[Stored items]
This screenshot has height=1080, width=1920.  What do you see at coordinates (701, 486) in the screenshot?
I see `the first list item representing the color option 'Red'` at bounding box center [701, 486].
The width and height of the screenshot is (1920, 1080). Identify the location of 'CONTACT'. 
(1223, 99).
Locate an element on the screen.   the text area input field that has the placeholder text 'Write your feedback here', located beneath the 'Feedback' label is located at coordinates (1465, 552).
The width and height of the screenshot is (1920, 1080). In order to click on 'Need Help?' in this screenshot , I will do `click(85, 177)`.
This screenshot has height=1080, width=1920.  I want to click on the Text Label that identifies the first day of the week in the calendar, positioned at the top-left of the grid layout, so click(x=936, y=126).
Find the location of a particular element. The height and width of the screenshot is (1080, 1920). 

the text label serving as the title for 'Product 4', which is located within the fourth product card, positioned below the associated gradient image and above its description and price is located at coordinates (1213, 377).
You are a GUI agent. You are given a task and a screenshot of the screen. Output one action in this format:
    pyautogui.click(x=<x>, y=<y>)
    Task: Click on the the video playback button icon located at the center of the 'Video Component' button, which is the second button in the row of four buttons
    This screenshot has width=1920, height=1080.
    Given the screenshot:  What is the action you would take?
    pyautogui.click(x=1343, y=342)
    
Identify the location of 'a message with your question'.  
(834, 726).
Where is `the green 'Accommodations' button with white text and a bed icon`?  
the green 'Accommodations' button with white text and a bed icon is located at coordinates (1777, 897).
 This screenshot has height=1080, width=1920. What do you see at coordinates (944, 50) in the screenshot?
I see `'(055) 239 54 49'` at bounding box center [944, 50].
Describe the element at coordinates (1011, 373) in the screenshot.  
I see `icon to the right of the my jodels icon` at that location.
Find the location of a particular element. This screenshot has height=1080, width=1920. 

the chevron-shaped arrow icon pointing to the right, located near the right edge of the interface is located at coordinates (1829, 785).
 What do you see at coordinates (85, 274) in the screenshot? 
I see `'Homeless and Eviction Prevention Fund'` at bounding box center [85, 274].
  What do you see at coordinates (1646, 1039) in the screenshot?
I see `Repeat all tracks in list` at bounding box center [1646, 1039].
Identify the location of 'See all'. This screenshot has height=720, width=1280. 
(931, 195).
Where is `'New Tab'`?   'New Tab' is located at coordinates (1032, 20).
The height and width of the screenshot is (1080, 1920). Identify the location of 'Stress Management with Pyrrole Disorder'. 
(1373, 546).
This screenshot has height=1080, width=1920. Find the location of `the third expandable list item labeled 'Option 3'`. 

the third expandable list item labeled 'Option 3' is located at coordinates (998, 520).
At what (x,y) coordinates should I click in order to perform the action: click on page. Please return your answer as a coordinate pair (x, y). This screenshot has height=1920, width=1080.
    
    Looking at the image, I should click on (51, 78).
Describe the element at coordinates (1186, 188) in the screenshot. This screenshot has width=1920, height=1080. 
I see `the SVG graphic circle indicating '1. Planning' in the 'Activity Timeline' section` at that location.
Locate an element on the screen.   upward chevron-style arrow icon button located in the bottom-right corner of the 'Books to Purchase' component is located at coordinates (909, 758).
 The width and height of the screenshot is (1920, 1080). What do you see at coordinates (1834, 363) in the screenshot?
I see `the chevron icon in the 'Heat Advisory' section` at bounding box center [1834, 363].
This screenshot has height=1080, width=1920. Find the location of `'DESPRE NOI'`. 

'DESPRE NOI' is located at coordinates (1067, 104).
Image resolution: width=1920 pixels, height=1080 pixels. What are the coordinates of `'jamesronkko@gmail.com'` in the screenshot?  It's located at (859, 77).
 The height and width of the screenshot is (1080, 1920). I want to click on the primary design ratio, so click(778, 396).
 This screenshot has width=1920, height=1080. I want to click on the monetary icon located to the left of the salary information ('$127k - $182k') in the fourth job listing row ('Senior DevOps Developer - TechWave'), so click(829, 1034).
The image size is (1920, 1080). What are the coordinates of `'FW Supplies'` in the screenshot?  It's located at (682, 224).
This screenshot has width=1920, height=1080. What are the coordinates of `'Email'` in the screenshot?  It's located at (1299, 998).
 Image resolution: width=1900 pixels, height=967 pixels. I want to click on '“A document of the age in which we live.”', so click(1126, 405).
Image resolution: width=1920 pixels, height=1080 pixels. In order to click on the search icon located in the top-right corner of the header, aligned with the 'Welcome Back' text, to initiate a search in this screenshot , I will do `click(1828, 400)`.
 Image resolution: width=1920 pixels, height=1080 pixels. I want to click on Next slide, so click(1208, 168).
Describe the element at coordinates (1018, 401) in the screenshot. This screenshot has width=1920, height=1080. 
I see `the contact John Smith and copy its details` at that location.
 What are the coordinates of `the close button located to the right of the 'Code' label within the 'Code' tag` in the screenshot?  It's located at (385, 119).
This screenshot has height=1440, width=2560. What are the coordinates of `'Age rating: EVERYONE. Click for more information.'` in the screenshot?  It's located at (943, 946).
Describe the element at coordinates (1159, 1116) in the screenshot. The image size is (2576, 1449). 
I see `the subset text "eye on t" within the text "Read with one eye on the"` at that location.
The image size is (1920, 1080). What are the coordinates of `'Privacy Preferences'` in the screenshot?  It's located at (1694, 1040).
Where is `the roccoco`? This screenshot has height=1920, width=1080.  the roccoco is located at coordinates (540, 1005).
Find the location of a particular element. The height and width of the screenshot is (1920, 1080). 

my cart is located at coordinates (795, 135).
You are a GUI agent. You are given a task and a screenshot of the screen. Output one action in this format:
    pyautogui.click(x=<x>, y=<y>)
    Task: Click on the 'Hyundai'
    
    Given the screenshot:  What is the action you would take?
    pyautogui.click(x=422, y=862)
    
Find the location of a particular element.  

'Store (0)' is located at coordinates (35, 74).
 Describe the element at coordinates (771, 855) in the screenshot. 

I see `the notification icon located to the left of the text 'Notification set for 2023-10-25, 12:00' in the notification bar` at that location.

> Objective
Put each line from the one containing "coordinates (1032, 20)." through the one containing "This screenshot has width=1920, height=1080. I", both included, into a Markdown table with the columns Line No. and Text. Leave out blank lines.

> Answer to this exercise
| Line No. | Text |
|---|---|
| 1 | Where is `'New Tab'`?   'New Tab' is located at coordinates (1032, 20). |
| 2 | The height and width of the screenshot is (1080, 1920). Identify the location of 'Stress Management with Pyrrole Disorder'.  |
| 3 | (1373, 546). |
| 4 | This screenshot has height=1080, width=1920. Find the location of `the third expandable list item labeled 'Option 3'`.  |
| 5 | the third expandable list item labeled 'Option 3' is located at coordinates (998, 520). |
| 6 | At what (x,y) coordinates should I click in order to perform the action: click on page. Please return your answer as a coordinate pair (x, y). This screenshot has height=1920, width=1080. |
| 7 |     Looking at the image, I should click on (51, 78). |
| 8 | Describe the element at coordinates (1186, 188) in the screenshot. This screenshot has width=1920, height=1080.  |
| 9 | I see `the SVG graphic circle indicating '1. Planning' in the 'Activity Timeline' section` at that location. |
| 10 | Locate an element on the screen.   upward chevron-style arrow icon button located in the bottom-right corner of the 'Books to Purchase' component is located at coordinates (909, 758). |
| 11 |  The width and height of the screenshot is (1920, 1080). What do you see at coordinates (1834, 363) in the screenshot? |
| 12 | I see `the chevron icon in the 'Heat Advisory' section` at bounding box center [1834, 363]. |
| 13 | This screenshot has height=1080, width=1920. Find the location of `'DESPRE NOI'`.  |
| 14 | 'DESPRE NOI' is located at coordinates (1067, 104). |
| 15 | Image resolution: width=1920 pixels, height=1080 pixels. What are the coordinates of `'jamesronkko@gmail.com'` in the screenshot?  It's located at (859, 77). |
| 16 |  The height and width of the screenshot is (1080, 1920). I want to click on the primary design ratio, so click(778, 396). |
| 17 |  This screenshot has width=1920, height=1080. I want to click on the monetary icon located to the left of the salary information ('$127k - $182k') in the fourth job listing row ('Senior DevOps Developer - TechWave'), so click(829, 1034). |